Session Abstract
This panel addresses the relevance and consequences of studying eighteenth-century Spanish America within a context that transcends the local or ‘national’ level. By looking at three different moments which span the Century in the fields of political history, the history of natural science and the formation of proto-national identities it explores how widening the lens reveals new facets of these different objects of study which would have otherwise remained hidden, and which often challenge the conclusions drawn by existing historiography.
The first paper explores how the interplay between local conditions in the Americas and court politics in Madrid determined the creation, and later suppression, of the first viceroyalty of the New Granada. By looking at this crucial event in the history of the geo-political organisation of Spanish America from a perspective that includes the internal politics of the Spanish court, the paper shows that while the creation of the new viceroyalty was officially meant to address specific circumstances in New Granada, the timing, personnel involved and manner in which it was created and suppressed were determined largely by the changing fortunes of actors deeply involved in the power struggles at the heart of the Monarchy’s decision making structures.
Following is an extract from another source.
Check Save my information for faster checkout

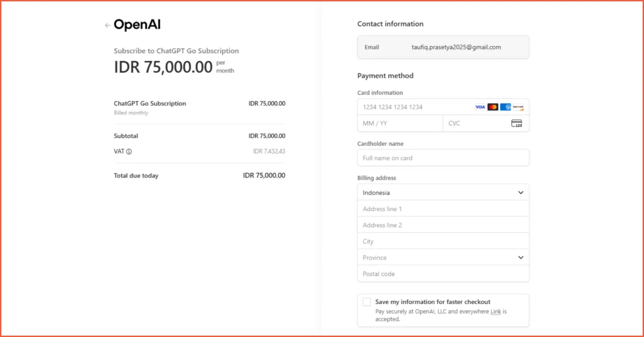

As the second paper shows, a transatlantic approach is also illuminating in the history of science in the Hispanic World. In the eighteenth century, when the Spanish government orchestrated a series of research projects in the natural sciences, the New World was central to them as the site of coveted specimens for museums and botanical gardens back in Europe. Yet, it was also a site for knowledge creation in and of itself, where Creole naturalists, ex-patriot Spaniards and Jesuit missionaries propagated, and contested, scientific models and data circulating in Europe. A transoceanic perspective elucidates these complex interactions showing how the creation of ‘credible’ scientific knowledge was a dialogue between Spain and its colonies and not a unidirectional process in which the ‘periphery’ furnished specimens and the ‘centre’ produced knowledge.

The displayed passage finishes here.